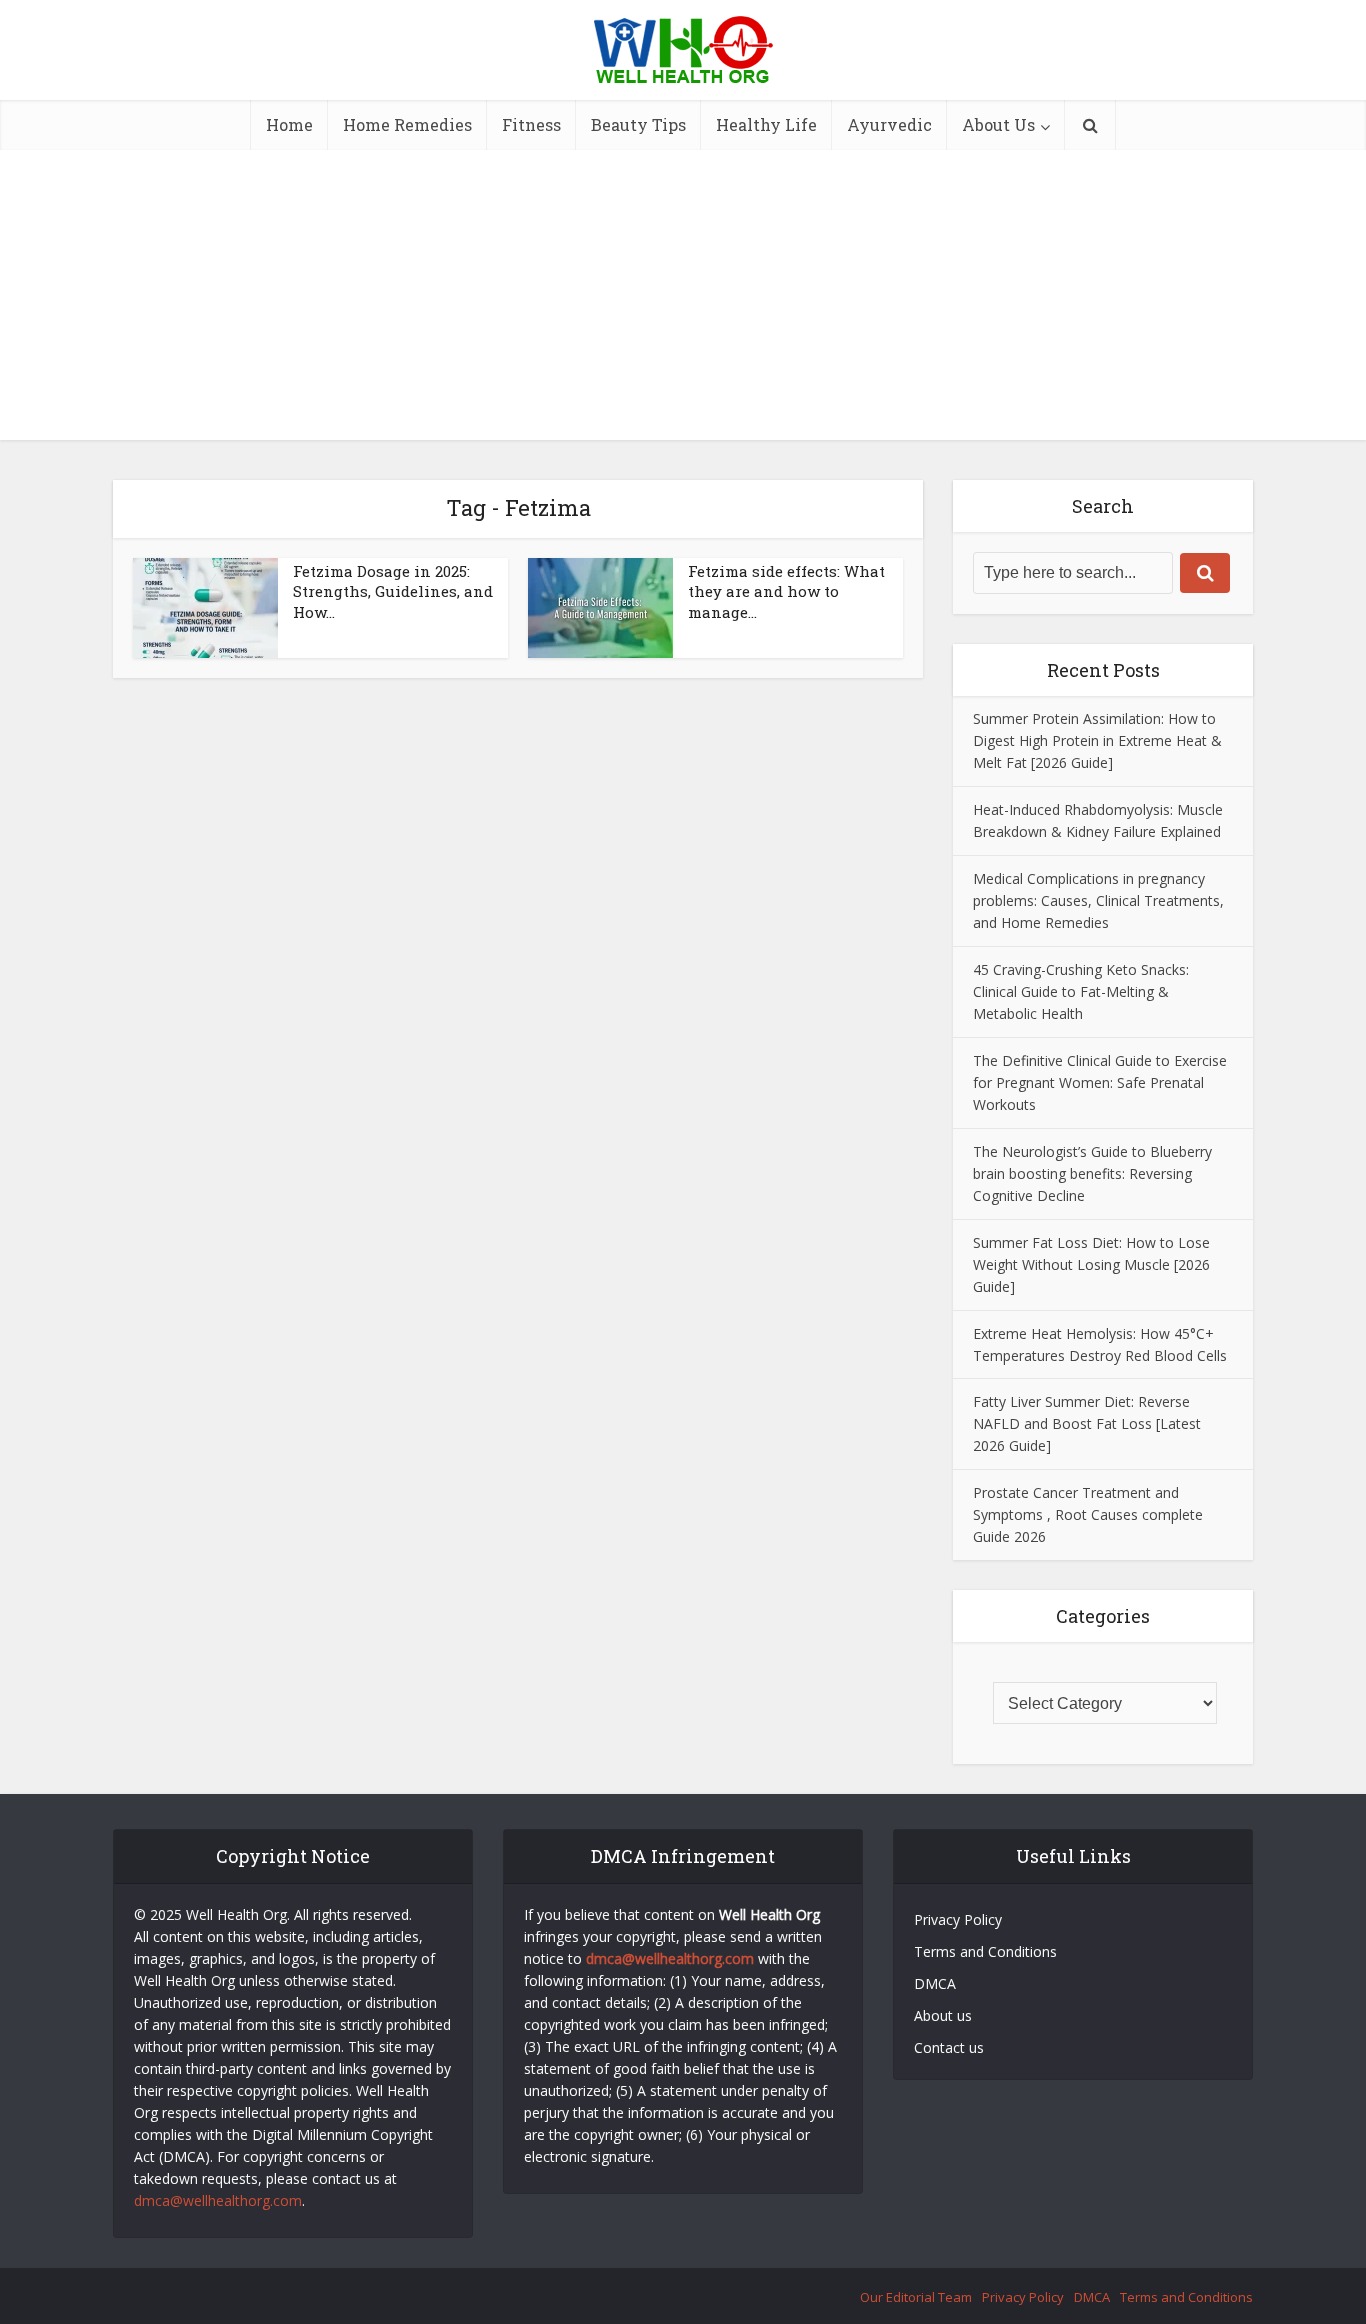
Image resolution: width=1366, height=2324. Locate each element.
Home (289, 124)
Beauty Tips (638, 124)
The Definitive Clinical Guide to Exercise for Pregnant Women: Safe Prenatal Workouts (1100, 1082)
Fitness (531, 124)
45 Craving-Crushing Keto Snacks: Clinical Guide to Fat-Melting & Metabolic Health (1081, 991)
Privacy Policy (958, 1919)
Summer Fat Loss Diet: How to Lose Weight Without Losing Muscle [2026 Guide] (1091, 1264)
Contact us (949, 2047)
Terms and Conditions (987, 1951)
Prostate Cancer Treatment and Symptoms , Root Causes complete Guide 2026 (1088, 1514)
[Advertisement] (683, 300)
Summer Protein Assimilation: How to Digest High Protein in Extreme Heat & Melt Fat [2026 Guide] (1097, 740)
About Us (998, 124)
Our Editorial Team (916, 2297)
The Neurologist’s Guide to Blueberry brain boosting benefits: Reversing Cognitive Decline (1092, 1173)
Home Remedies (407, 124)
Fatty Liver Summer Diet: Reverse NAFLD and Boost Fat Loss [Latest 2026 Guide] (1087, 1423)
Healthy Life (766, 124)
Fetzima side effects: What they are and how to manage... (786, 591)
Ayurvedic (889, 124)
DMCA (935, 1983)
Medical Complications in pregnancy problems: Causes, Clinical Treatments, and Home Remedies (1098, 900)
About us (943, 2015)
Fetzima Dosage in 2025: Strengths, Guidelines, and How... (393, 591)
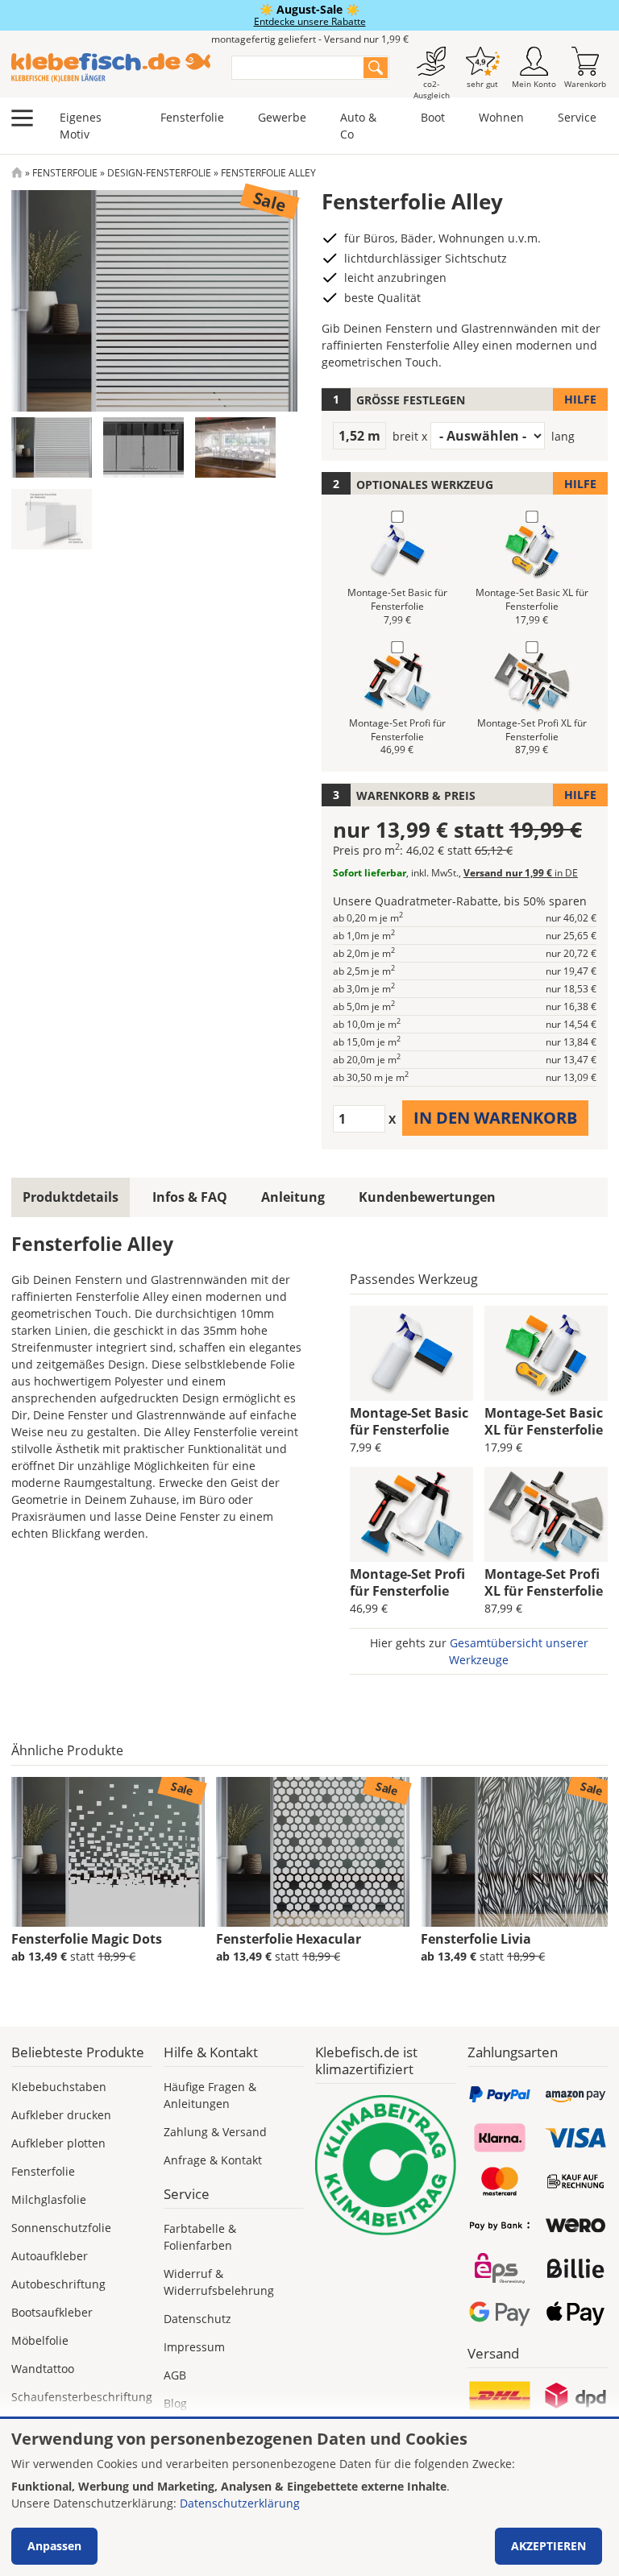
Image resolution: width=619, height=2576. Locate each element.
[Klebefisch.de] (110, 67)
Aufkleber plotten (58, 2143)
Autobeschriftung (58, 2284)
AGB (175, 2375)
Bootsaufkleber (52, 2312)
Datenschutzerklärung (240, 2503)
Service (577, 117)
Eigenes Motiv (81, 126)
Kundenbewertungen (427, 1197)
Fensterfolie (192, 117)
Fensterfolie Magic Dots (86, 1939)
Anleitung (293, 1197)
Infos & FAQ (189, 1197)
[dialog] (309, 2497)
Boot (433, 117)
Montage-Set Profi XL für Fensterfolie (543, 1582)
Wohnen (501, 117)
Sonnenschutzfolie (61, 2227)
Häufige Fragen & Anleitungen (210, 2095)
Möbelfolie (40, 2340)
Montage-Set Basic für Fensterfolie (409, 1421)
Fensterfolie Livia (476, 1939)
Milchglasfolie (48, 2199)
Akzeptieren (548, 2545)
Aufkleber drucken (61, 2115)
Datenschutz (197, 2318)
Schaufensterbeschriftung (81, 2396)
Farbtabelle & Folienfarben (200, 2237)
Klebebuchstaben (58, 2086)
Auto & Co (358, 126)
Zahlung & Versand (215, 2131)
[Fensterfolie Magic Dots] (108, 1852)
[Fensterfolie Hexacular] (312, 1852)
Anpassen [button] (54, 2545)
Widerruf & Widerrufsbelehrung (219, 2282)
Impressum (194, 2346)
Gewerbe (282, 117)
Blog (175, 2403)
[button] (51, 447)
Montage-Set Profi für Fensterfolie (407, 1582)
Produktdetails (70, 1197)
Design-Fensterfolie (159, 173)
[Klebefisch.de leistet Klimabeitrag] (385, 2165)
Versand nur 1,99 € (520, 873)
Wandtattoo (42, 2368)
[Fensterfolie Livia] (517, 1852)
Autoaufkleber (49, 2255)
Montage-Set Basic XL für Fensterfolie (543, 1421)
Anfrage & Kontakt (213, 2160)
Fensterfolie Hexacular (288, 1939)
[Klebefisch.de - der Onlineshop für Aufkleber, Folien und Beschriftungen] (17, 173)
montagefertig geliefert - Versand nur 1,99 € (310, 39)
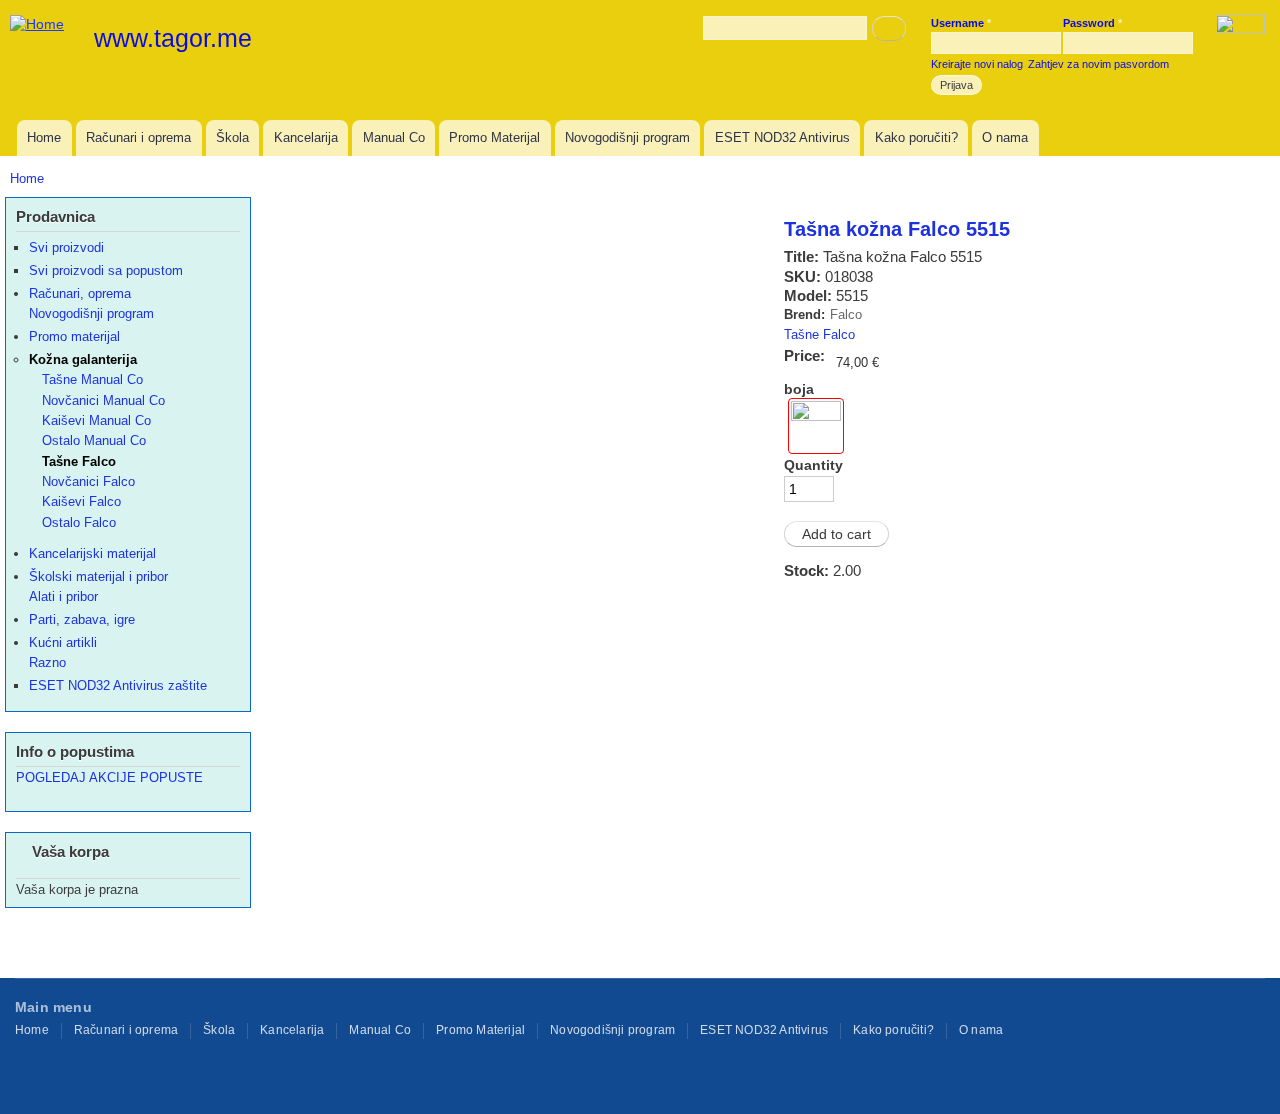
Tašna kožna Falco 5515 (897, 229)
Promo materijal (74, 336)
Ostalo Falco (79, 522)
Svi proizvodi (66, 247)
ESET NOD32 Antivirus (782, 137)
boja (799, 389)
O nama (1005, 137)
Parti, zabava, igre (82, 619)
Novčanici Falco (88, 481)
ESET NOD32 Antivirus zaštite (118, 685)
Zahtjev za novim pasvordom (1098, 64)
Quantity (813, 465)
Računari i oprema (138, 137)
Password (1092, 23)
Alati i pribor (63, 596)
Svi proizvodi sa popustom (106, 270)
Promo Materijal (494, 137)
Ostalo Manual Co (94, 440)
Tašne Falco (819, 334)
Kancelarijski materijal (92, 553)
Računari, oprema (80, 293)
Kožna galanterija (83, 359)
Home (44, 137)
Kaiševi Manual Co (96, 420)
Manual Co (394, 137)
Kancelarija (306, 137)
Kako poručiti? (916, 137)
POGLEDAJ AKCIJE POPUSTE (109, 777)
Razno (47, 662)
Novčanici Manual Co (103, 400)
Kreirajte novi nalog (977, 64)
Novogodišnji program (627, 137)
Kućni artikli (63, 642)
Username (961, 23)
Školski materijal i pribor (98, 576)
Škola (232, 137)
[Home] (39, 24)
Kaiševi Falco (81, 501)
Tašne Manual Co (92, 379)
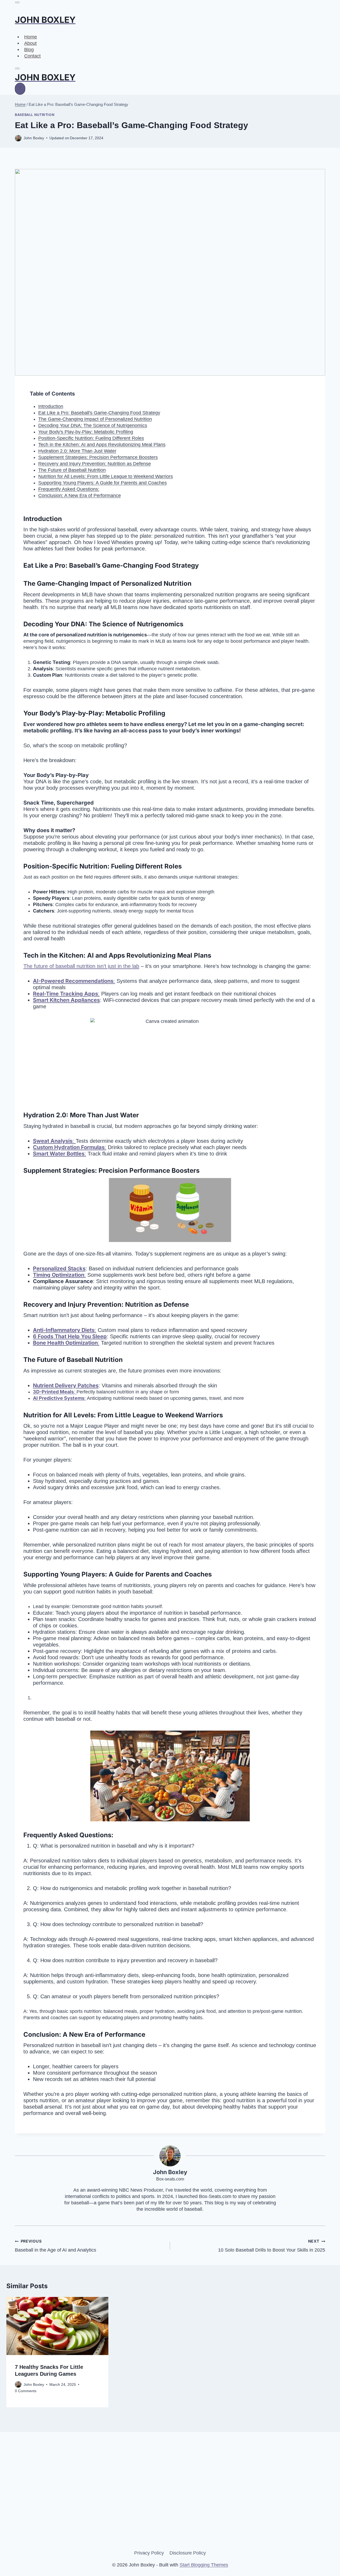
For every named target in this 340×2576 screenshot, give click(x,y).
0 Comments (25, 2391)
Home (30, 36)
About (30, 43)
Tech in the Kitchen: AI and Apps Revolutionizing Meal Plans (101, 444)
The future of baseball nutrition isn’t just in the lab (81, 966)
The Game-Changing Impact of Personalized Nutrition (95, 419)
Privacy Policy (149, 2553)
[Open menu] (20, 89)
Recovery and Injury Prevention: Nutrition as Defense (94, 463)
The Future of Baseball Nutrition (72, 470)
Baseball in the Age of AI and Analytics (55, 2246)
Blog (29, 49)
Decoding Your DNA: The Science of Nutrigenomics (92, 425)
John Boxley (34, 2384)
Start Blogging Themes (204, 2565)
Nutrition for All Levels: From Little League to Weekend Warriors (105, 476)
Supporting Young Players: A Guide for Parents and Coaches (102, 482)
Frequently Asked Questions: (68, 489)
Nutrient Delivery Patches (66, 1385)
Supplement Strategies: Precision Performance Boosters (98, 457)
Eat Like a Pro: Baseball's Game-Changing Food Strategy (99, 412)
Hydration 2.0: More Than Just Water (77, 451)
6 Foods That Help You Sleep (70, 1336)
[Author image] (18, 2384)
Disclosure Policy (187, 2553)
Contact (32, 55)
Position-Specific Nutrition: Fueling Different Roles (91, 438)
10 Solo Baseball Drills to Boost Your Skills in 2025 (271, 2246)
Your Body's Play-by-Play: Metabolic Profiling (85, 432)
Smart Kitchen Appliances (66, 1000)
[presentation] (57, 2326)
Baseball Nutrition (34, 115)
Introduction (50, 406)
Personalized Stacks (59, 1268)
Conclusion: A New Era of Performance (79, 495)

* [YOUR INSTRUCTIONS]: Find the lines in the entries above where "Clinical" occurs, and copy each of them.

* [RESULT BELOW]:
The Definitive Clinical Guide to Exercise for Pregnant Women: Safe Prenatal Workouts (1100, 1082)
45 Craving-Crushing Keto Snacks: Clinical Guide to Fat-Melting & Metabolic Health (1081, 991)
Medical Complications in pregnancy problems: Causes, Clinical Treatments, and Home Remedies (1098, 900)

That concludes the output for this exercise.